+++ Quoted passage
Low-carbohydrate diets can have a positive role in treating Type 2 diabetes
January 16, 2019
Elizabeth Mayer-Davis, PhD, Cary C. Boshamer Distinguished Professor of nutrition and medicine at the UNC Gillings School of Global Public Health, is senior author of an article that recognizes low-carbohydrate diets as a potentially suitable strategy in the management of Type 2 diabetes.
“Low-carbohydrate diets in Type 2 diabetes” was published online Jan. 15 in the journal The Lancet Diabetes and Endocrinology.
Though an increasingly popular point of discussion in both the scientific community and the public, low-carbohydrate diets also can be confusing and controversial when it comes to nutrition and health outcomes. The American Diabetes Association’s guidelines recognize the evolving scientific evidence related to low-carbohydrate diets and emphasize individual nutritional counseling based on patients’ dietary goals and health profiles.
There is growing, reliable evidence that restricting carbohydrates as part of a nutritionally sound diet can benefit individuals with Type 2 diabetes and improve health outcomes for these individuals. Recent studies have shown short-term effectiveness of low-carbohydrate diets for improving Hemoglobin A1C (HbA1c) tests, which measure the average blood glucose levels in an individual for the previous two to three months. In these studies, greater HbA1c reductions were associated with greater carbohydrate restrictions.
However, no significant difference was observed in HbA1c improvements between low-carbohydrate and high-carbohydrate diets after one year. This difference in improvements could be attributed to early weight loss associated with low-carbohydrate diets, which would show greater improvement, or a patient’s lack of adherence to the low-carbohydrate diet long-term, which would slow improvement.
++++++
*Questions on the material*
1: According to the report on low-carbohydrate diets for Type 2 diabetes, in which journal was the article "Low-carbohydrate diets in Type 2 diabetes" published?
2: Continue the report on low-carbohydrate diets for Type 2 diabetes from its final sentence, keeping its formal tone.
+++ Data extract
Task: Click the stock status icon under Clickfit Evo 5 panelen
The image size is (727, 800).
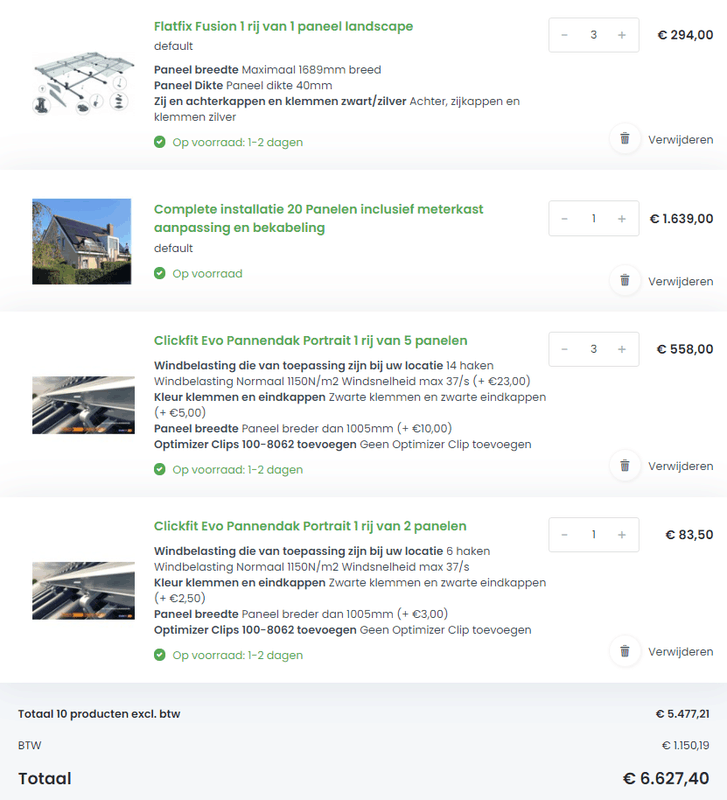Action: coord(159,469)
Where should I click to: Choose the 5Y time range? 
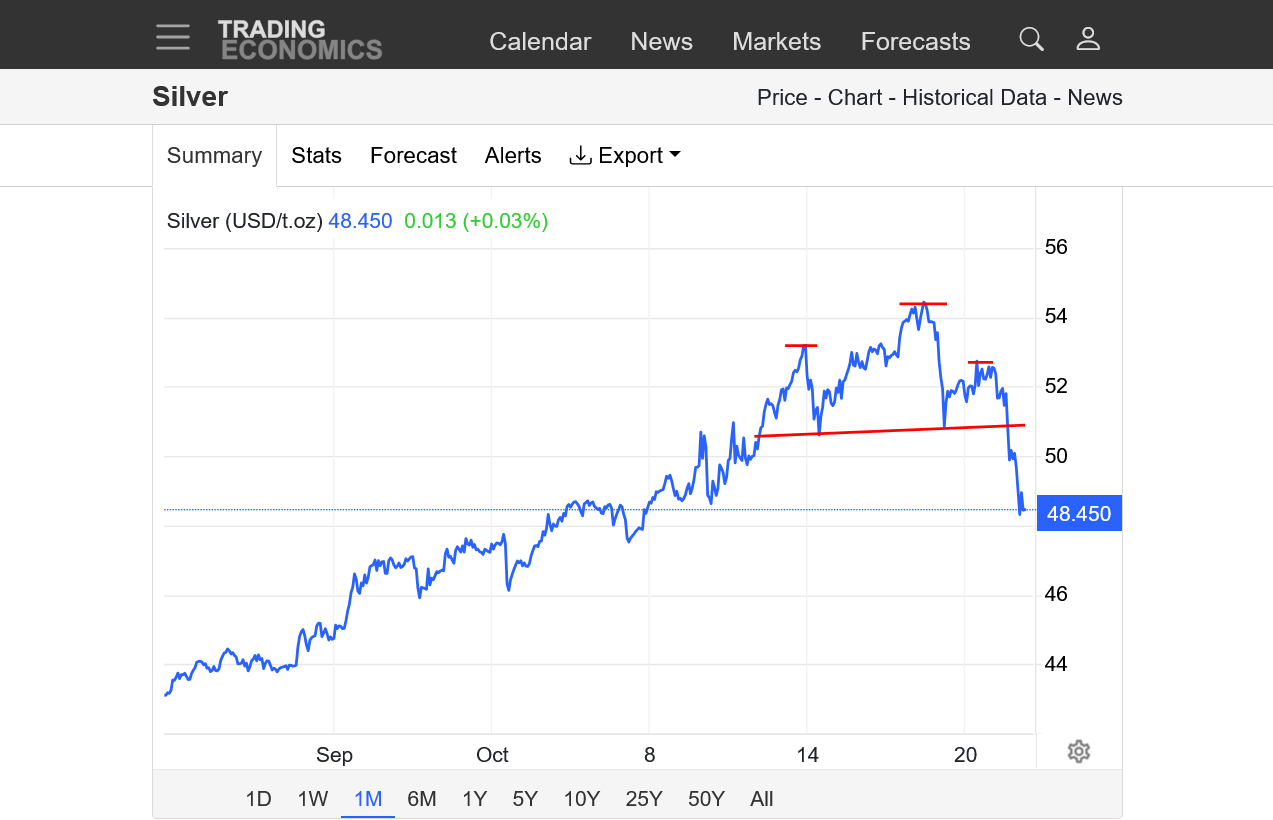pos(525,799)
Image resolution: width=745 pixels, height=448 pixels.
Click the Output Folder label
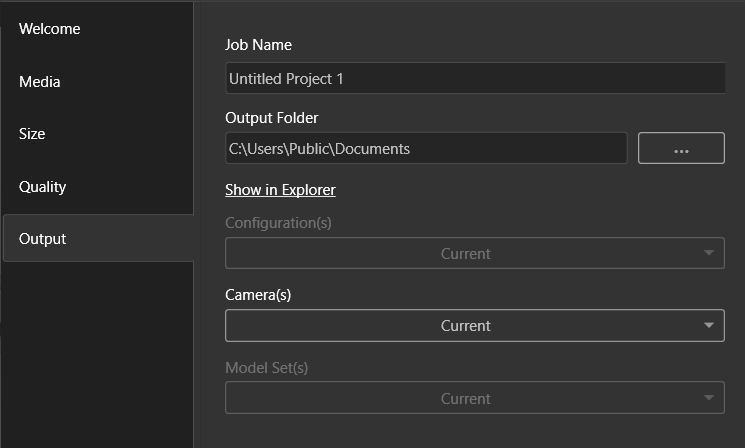[272, 118]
++++++
*Answers*
1: It was published in The Lancet Diabetes and Endocrinology.

2:
Mayer-Davis said these findings do not necessarily refute the long-term benefit of low-carbohydrate diets, as studies also reported a reduced need for diabetes medications in participants who consumed the low-carbohydrate diet.
“For some individuals with Type 2 diabetes, a low carbohydrate diet may be helpful to improve their blood sugar control and cardiovascular disease risk factors, and may allow them to cut back on their diabetes medications,” she said.
Mayer-Davis’s article addresses Type 2 diabetes, but even less is known about how low-carbohydrate diets might benefit individuals with Type 1 diabetes, in which day-to-day blood sugar management is particularly challenging. Mayer-Davis is now conducting a study funded by the National Institutes of Health (NIH) to learn how a low-carbohydrate diet compares to other approaches for weight management and blood sugar control in young adults with Type 1 diabetes.